Several factors contribute to the trans-Pacific information gap:
- Unlike military hardware that can be publicly demonstrated, virtual technology like AI and quantum computing is difficult to scrutinize, especially because they are at their core difficult to understand.
- The Chinese government deliberately sows confusion in official announcements and state-controlled media. The aim is sometimes to send rivals scrambling toward a dead end, says Elsa Kania, an adjunct fellow at the Center for a New American Security.
- A narrow focus on major cities — Beijing, Shanghai, Guangzhou, Shenzhen — that leaves out major universities and data-annotation outfits that contribute to China’s AI rise, says Jeffrey Ding, a researcher at Oxford's Future of Humanity Institute.
Combined, these factors and others have often left the West in the dark. MiningLamp, for example, is barely mentioned in English literature but is well known in China, says Joy Ma, a researcher at UChicago's Paulson Institute. As a result, U.S. and European companies and officials don't know how to respond appropriately.

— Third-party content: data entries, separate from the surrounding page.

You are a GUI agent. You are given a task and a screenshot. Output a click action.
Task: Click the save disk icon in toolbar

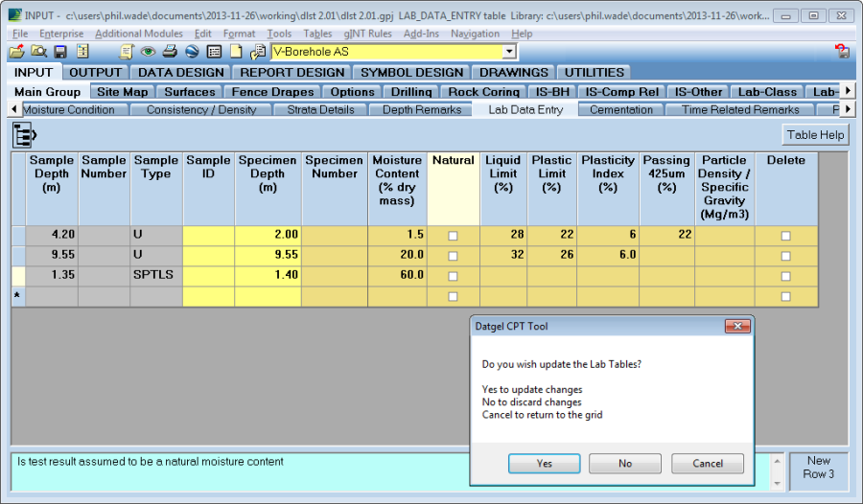pyautogui.click(x=60, y=52)
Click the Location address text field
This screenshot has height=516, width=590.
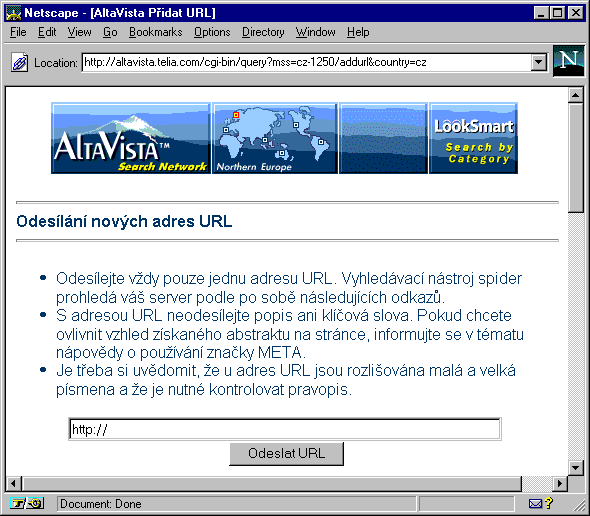(306, 62)
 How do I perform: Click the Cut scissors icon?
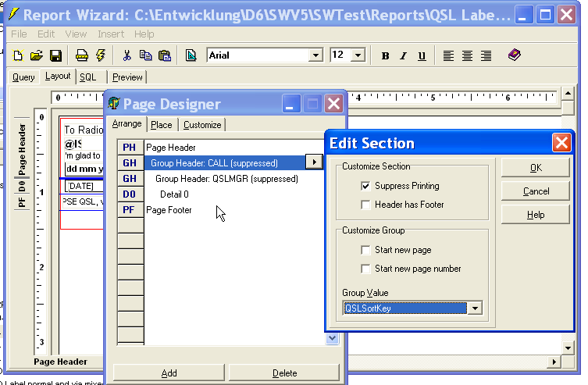point(127,55)
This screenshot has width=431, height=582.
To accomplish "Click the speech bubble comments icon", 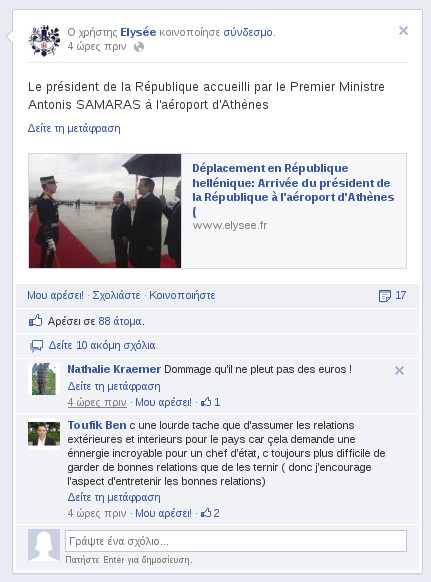I will [36, 346].
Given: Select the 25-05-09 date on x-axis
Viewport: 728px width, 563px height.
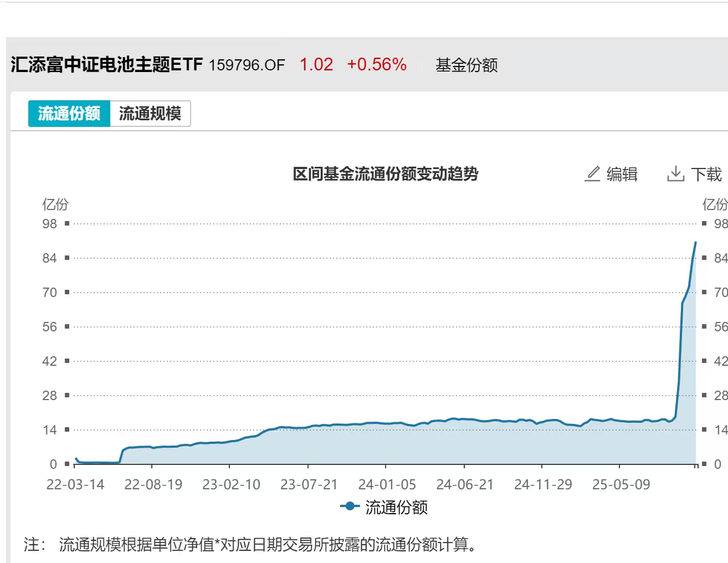Looking at the screenshot, I should pos(621,484).
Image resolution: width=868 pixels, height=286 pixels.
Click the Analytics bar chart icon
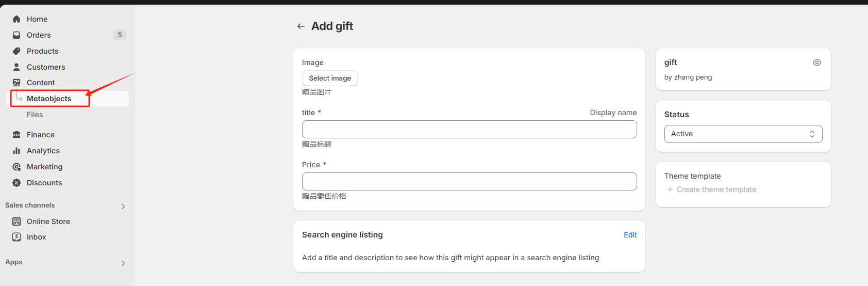coord(16,151)
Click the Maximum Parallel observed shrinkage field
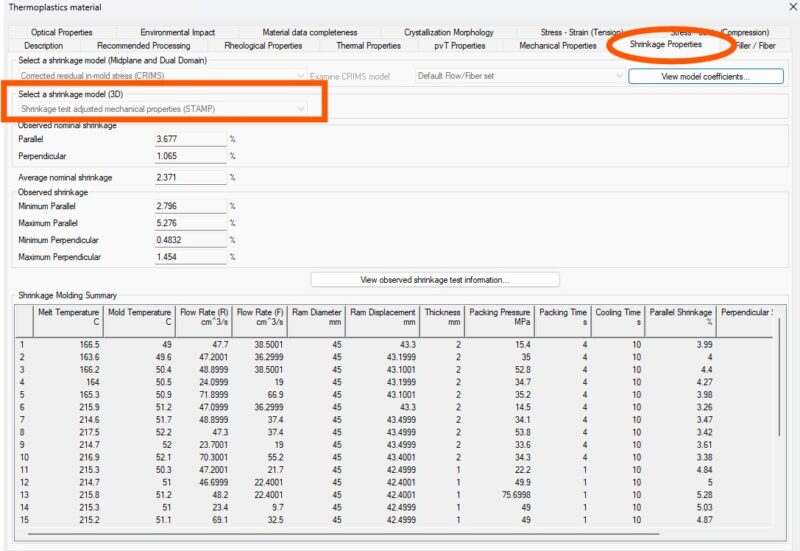 point(191,223)
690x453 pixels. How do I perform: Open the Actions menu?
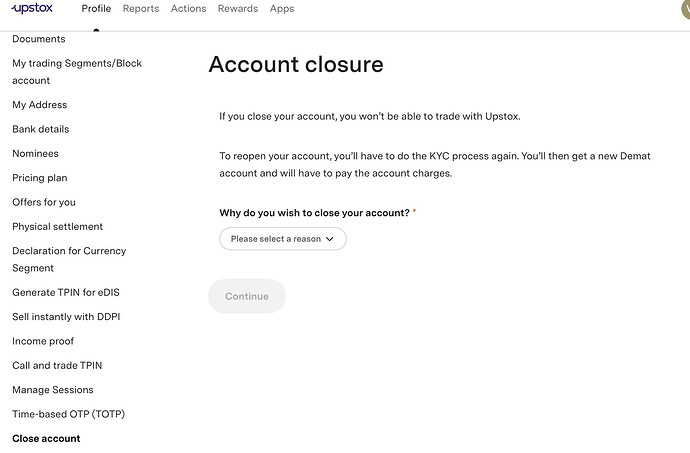(188, 9)
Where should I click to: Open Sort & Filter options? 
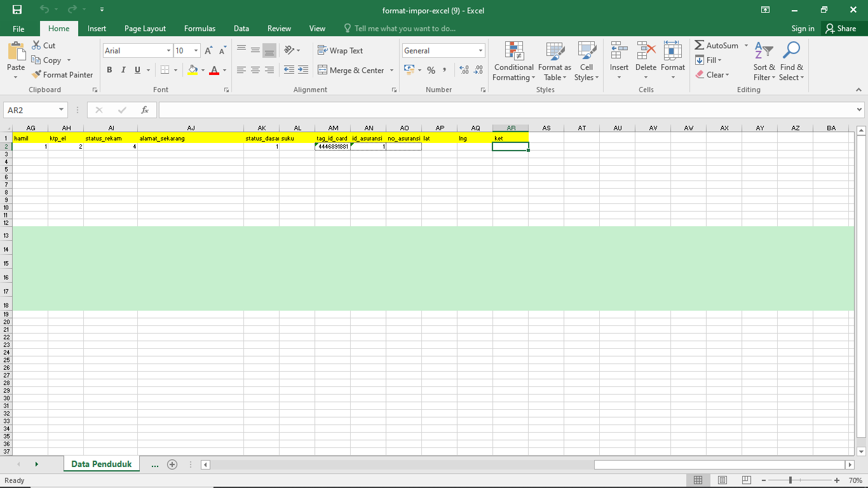764,62
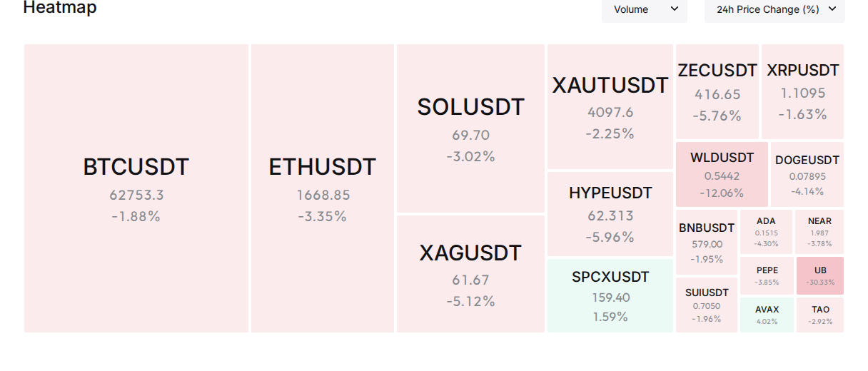Click the UB tile showing -30.33%
This screenshot has height=371, width=868.
click(820, 275)
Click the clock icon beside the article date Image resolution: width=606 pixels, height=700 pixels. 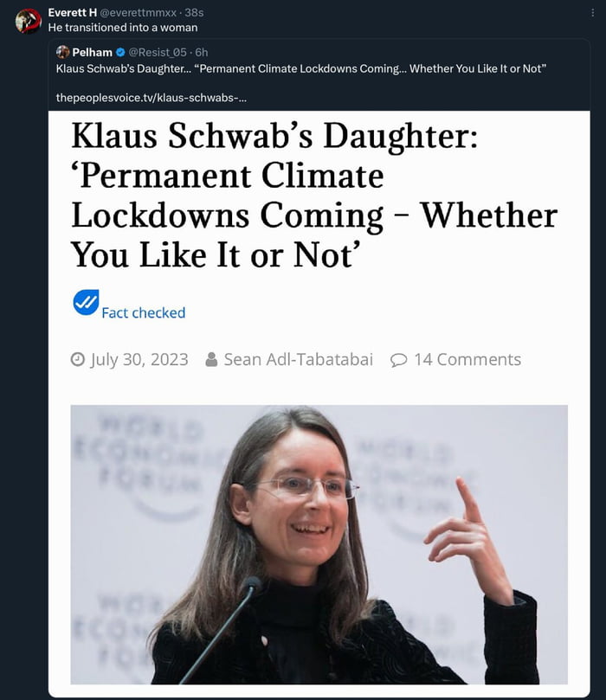coord(78,359)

- Now, the West has swung from discounting Chinese innovation to panicking, depicting an unstoppable tech juggernaut. Against this framing, the U.S. is considering ways to preserve the American tech advantage, like imposing export controls. But sanctions can be overkill, too.
- The reality, says Kania, is somewhere in the middle.
Axios science editor Andrew Freedman writes: Policy decisions made now will determine whether the U.S. successfully competes with China for the lead in scientific and engineering research, or squanders it through a mix of underfunding and poorly crafted legislation.
- It's conceivable that China, not the U.S., will be the next country to land a human on the Moon, while also rivaling the U.S. and the E.U. in weather prediction in as little as a decade from now — a field with many military applications.